Early progress reported in designing drugs that target 'disordered' proteins

December 01, 2015

St. Jude Children's Research Hospital scientists have identified a small, drug-like molecule that inhibits the function of a "disordered" protein in research that may advance a novel approach to hearing restoration. The study appeared recently in the journal Scientific Reports.

The protein, p27, is among the estimated one-third of human proteins called intrinsically disordered proteins (IDPs) that do not spontaneously fold into specific 3-D shapes. p27 helps to regulate cell division; reduced levels of the protein are associated with the spread of breast and other cancers. This study, however, was sparked by evidence of the possible benefits of inhibiting p27, particularly to aid regeneration of sensory hair cells of the inner ear to combat hearing loss.

The results also raise broader hopes regarding drug development targeting disordered proteins. Disordered proteins are implicated in a wide range of diseases, including diabetes and neurodegenerative disorders, but so far drug-development efforts have failed. Most drugs work by binding to proteins' stable 3-D shape, which disordered proteins lack.

The p27 protein works by binding to an enzyme and forming a complex that blocks cell division. This type of regulation is necessary to keep cells in check when not otherwise instructed to divide. In this study St.
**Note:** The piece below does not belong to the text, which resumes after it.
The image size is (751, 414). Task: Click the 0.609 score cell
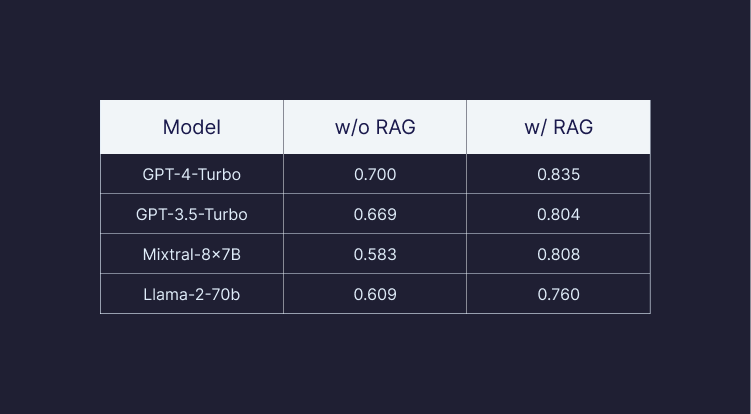click(x=375, y=294)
Jude researchers used NMR spectroscopy to identify 36 small molecules that bind to two different but partially overlapping regions of p27 where the protein binds to the enzyme. NMR spectroscopy uses magnetic properties of atoms to discover structural details of different molecules and especially how they interact with one another. Most drugs are small molecules. One of the small molecules in this study inhibited p27 function in biochemical assays, demonstrating in principle that small molecules can disrupt and possibly regulate function of disordered proteins.
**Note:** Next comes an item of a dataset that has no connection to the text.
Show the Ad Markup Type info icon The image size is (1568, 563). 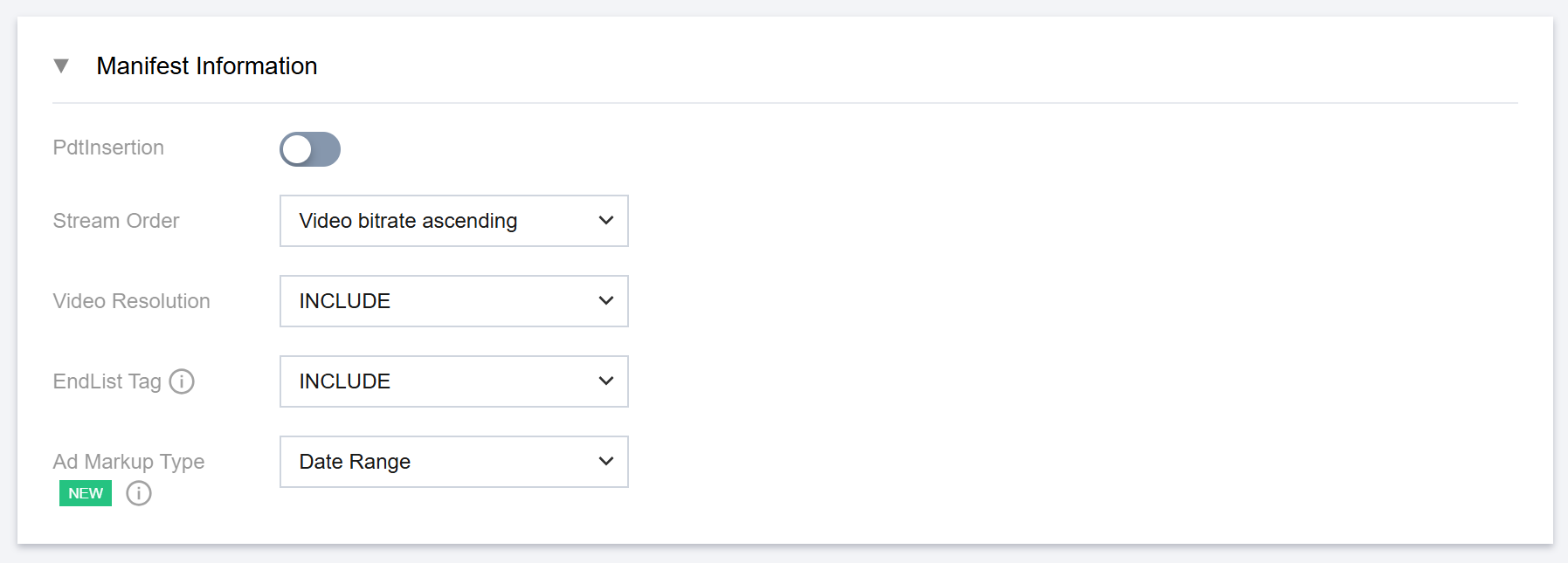coord(139,493)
"The thought had been that small molecules would not bind specifically to disordered proteins," said co-corresponding author Richard Kriwacki, Ph.D., a member of the Department of Structural Biology. "This study demonstrates that small molecules identified by screening a library of compounds not only bind to a disordered protein, but sequester and inhibit the protein's activity."

Scientists have begun work to engineer a compound that forms a stronger bond and encompasses the p27-enzyme binding site.

"The concept of p27 inhibition as a possible strategy for hair cell regeneration has been around for more than 15 years, but until now no one has been able to do it," said co-corresponding author Jian Zuo, Ph.D., a member of the St. Jude Department of Developmental Neurobiology, who studies hair cell regeneration. "I knew Richard was an authority on intrinsically disordered proteins like p27 so I approached him; and he came up with the innovative, some would say crazy, idea of screening small molecules for inhibition of p27."

Hair cells in the inner ear convert sound vibrations into electrical signals that travel to the brain via the auditory nerve. In chickens, fish and amphibians, hair cells regenerate from the surrounding cells called supporting cells, but human hair cells lost to injury, disease or age do not. Such damage is a leading cause of hearing loss.

Laboratory experiments have shown that supporting cells from mice can be coaxed into becoming hair cells in part by blocking production of p27.

Using NMR spectroscopy, researchers screened a library of small molecules for evidence of p27 binding that may disrupt protein function. Investigators were specially looking for small molecules that bind p27 where the protein normally binds its enzyme partner and blocks cell division. First author Luigi Iconaru, Ph.D., a St. Jude postdoctoral fellow, led the effort. Co-author Anang Shelat, Ph.D., assistant member of the St. Jude Department of Chemical Biology and Therapeutics, developed the small-molecule library using molecules that were slightly larger and more complex than traditionally used for drug- development screening.

Surprisingly, researchers found two distinct groups of small molecules that bind distinct, but overlapping segments of p27. The small molecules provided insight into how disordered proteins bind, including the dynamic interaction between small molecules and short-lived binding sites created by different arrangements of the amino acids that make up p27.

"The next step is to link the small molecules and binding sites identified in this study together to form larger compounds that bind p27 at multiple sites with greater affinity and specificity," Zuo said. "While small-molecule compounds are still a long way from the clinic, these results are another small step on the long road to a drug for hearing loss that could be infused into the cochlea to generate new hair cells."
The other authors are David Ban and Weixing Zhang, both of St. Jude; Kavitha Bharatham, formerly of St. Jude and now of the Institute for Stem Cell Biology and Regenerative Medicine, Bangalore, India; and Arvind Ramanathan, of Oak Ridge National Laboratory, Oak Ridge, Tenn.

The research was funded in part by grants (CA082491, GM083159, DC006471, DC013879) from the National Institutes of Health; grants (N000140911014, N000141210191, N00014129775) from the Office of Naval Research; a grant (CA21765) from the National Cancer Institute at the NIH; a grant (GM113290) from the National Institute of General Medical Sciences at the NIH; a Garwood Foundation Fellowship to Iconaru; and ALSAC.